_EXCERPTED RECORDS_
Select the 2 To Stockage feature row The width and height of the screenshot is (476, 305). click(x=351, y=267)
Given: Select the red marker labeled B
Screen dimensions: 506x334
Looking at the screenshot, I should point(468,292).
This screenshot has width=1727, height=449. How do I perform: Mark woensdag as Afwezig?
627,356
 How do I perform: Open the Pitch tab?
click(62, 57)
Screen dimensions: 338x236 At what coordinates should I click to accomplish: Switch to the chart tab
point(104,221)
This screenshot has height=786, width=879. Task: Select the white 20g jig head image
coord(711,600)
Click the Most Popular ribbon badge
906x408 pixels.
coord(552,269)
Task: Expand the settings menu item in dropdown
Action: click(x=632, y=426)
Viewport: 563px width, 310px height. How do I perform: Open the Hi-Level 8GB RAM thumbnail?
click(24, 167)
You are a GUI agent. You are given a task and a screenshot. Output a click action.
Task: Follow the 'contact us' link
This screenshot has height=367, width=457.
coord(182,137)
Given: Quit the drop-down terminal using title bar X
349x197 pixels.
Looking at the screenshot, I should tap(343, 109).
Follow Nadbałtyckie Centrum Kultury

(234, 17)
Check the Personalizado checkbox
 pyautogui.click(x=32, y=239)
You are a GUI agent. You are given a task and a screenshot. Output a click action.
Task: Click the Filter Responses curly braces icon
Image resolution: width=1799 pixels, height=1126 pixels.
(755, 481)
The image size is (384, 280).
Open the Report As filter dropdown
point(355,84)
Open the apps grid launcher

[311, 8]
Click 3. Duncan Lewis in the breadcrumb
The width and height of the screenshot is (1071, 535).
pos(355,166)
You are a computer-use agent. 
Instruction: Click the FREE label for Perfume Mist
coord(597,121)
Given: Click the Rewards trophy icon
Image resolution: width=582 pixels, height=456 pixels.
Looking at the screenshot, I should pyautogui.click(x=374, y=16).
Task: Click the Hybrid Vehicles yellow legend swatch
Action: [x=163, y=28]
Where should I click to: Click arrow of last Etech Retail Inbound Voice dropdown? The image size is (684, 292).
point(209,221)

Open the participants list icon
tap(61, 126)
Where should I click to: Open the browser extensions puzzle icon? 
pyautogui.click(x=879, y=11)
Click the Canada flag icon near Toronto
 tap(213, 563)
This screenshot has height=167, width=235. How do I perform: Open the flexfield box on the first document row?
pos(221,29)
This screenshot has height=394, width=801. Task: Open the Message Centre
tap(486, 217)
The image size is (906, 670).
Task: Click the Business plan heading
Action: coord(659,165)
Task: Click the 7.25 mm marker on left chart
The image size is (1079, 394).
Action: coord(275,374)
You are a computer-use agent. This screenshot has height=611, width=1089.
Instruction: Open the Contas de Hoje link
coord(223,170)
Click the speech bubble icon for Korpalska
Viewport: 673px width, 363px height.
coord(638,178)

_GOAL OF THE EXERCISE_
Render the whole set of entries again, exactly as given.

_ANSWER TO THIS TASK_
Select the 2 To Stockage feature row The width and height of the screenshot is (476, 305). click(x=351, y=267)
Given: Select the red marker labeled B
Screen dimensions: 506x334
Looking at the screenshot, I should point(468,292).
This screenshot has width=1727, height=449. How do I perform: Mark woensdag as Afwezig?
627,356
 How do I perform: Open the Pitch tab?
click(62, 57)
Screen dimensions: 338x236 At what coordinates should I click to accomplish: Switch to the chart tab
point(104,221)
This screenshot has height=786, width=879. Task: Select the white 20g jig head image
coord(711,600)
Click the Most Popular ribbon badge
906x408 pixels.
coord(552,269)
Task: Expand the settings menu item in dropdown
Action: click(x=632, y=426)
Viewport: 563px width, 310px height. How do I perform: Open the Hi-Level 8GB RAM thumbnail?
click(24, 167)
You are a GUI agent. You are given a task and a screenshot. Output a click action.
Task: Follow the 'contact us' link
This screenshot has height=367, width=457.
coord(182,137)
Given: Quit the drop-down terminal using title bar X
349x197 pixels.
Looking at the screenshot, I should tap(343, 109).
Follow Nadbałtyckie Centrum Kultury

(234, 17)
Check the Personalizado checkbox
 pyautogui.click(x=32, y=239)
You are a GUI agent. You are given a task and a screenshot. Output a click action.
Task: Click the Filter Responses curly braces icon
Image resolution: width=1799 pixels, height=1126 pixels.
(755, 481)
The image size is (384, 280).
Open the Report As filter dropdown
point(355,84)
Open the apps grid launcher

[311, 8]
Click 3. Duncan Lewis in the breadcrumb
The width and height of the screenshot is (1071, 535).
pos(355,166)
You are a computer-use agent. 
Instruction: Click the FREE label for Perfume Mist
coord(597,121)
Given: Click the Rewards trophy icon
Image resolution: width=582 pixels, height=456 pixels.
Looking at the screenshot, I should pyautogui.click(x=374, y=16).
Task: Click the Hybrid Vehicles yellow legend swatch
Action: [x=163, y=28]
Where should I click to: Click arrow of last Etech Retail Inbound Voice dropdown? The image size is (684, 292).
point(209,221)

Open the participants list icon
tap(61, 126)
Where should I click to: Open the browser extensions puzzle icon? 
pyautogui.click(x=879, y=11)
Click the Canada flag icon near Toronto
 tap(213, 563)
This screenshot has height=167, width=235. How do I perform: Open the flexfield box on the first document row?
pos(221,29)
This screenshot has height=394, width=801. Task: Open the Message Centre
tap(486, 217)
The image size is (906, 670).
Task: Click the Business plan heading
Action: coord(659,165)
Task: Click the 7.25 mm marker on left chart
The image size is (1079, 394).
Action: coord(275,374)
You are a computer-use agent. This screenshot has height=611, width=1089.
Instruction: Open the Contas de Hoje link
coord(223,170)
Click the speech bubble icon for Korpalska
Viewport: 673px width, 363px height.
coord(638,178)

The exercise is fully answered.